§ TEXT UNDER STUDY:
····················
New Hampshire Horizontal Gaze Nystagmus Test
To make a driving while intoxicated (DWI) arrest, a New Hampshire law enforcement agent must have probable cause to believe that the crime of drunk driving is being committed. One way to establish evidence that a driver is impaired is by administering a series of field sobriety tests. While there are a number of tests that may be used, such as reciting the alphabet backwards or closing your eyes and touching your nose, only three have been approved by the National Highway Traffic Safety Administration (NHTSA): the horizontal gaze nystagmus test, the one-leg stand test, and the walk-and-turn test.
Considered the most scientific of the three standardized field sobriety tests, the horizontal gaze nystagmus test measures nystagmus (the involuntary jerking of the eyeballs), which becomes more evident when a person is under the influence of alcohol and/or drugs. To administer the test, the officer will ask you to keep your head still while following a small object, such as a pen or a penlight, with your eyes.
While you are performing the test, the officer will look for three clues in each eye. These include: inability to smoothly follow the stimulus with your eyes, pronounced nystagmus when your eyes are all the way to the side, and the onset of nystagmus prior to reaching 45 degrees. If the officer sees four out of six clues, he or she can then arrest you for DWI.
The New Hampshire horizontal gaze nystagmus test is not without its problems. If administered improperly, you may receive a failing grade—even if you aren’t impaired. In addition, there are a number of medical, neurological, and eye conditions that can cause this involuntary jerking. If this is the case, a DWI defense lawyer can challenge the results of this test.
Another problem with the field sobriety tests is that they are entirely subjective. The chances are that if an officer stops you on suspicion of drunk driving, he or she already believes that you are intoxicated. Unfortunately, this could be reflected in your test score.
····················
§ PROBLEM: Quote the passage of the text about the horizontal gaze nystagmus test between "The New Hampshire" and "your test score.", inclusive. The material that comes next is unrelated to the text about the horizontal gaze nystagmus test.
····················
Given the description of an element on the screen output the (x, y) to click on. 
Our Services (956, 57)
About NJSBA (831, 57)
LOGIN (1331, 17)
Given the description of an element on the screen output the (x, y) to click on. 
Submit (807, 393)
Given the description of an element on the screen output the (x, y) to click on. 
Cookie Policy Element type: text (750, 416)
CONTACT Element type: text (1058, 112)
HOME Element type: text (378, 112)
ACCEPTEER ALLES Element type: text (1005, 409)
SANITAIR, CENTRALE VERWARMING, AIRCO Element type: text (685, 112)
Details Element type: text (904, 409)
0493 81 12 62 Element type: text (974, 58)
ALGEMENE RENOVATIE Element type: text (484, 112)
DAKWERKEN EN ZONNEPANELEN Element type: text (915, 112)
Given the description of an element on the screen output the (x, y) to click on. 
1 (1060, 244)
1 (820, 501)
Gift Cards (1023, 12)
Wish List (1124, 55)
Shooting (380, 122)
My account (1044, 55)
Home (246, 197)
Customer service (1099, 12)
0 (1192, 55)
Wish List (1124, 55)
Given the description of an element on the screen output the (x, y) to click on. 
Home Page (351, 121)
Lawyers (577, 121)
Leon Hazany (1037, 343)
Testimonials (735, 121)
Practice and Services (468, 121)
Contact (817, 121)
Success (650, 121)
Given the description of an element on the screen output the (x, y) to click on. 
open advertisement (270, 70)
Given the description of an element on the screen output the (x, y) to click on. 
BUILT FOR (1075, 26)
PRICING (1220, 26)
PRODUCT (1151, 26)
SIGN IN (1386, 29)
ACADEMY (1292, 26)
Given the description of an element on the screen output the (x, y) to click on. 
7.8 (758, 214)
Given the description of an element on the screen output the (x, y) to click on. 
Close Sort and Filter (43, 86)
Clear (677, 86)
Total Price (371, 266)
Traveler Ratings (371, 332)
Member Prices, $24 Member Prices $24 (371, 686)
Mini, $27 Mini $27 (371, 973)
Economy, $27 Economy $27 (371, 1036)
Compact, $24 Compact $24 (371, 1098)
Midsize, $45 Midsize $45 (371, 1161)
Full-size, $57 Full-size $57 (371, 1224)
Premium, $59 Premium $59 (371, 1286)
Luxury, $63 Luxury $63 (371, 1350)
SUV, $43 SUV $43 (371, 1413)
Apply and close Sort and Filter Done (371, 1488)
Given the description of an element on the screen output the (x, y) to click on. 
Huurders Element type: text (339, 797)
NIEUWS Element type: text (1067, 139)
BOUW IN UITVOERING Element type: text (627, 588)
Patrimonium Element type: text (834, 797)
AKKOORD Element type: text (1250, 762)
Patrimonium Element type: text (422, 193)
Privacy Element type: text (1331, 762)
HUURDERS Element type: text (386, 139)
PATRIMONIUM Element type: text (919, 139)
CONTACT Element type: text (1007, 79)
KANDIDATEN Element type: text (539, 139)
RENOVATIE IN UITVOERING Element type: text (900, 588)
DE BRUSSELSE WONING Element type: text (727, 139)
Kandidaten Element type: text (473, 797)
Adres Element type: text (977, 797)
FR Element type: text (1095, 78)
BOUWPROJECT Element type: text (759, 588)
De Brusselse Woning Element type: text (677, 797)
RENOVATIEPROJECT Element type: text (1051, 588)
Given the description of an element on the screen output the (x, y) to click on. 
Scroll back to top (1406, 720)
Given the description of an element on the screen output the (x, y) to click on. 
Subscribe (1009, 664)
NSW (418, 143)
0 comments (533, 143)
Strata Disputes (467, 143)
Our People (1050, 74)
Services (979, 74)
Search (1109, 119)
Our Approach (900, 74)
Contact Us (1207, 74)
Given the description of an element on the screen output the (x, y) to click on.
····················
§ SOLUTION BELOW:
The New Hampshire horizontal gaze nystagmus test is not without its problems. If administered improperly, you may receive a failing grade—even if you aren’t impaired. In addition, there are a number of medical, neurological, and eye conditions that can cause this involuntary jerking. If this is the case, a DWI defense lawyer can challenge the results of this test.
Another problem with the field sobriety tests is that they are entirely subjective. The chances are that if an officer stops you on suspicion of drunk driving, he or she already believes that you are intoxicated. Unfortunately, this could be reflected in your test score.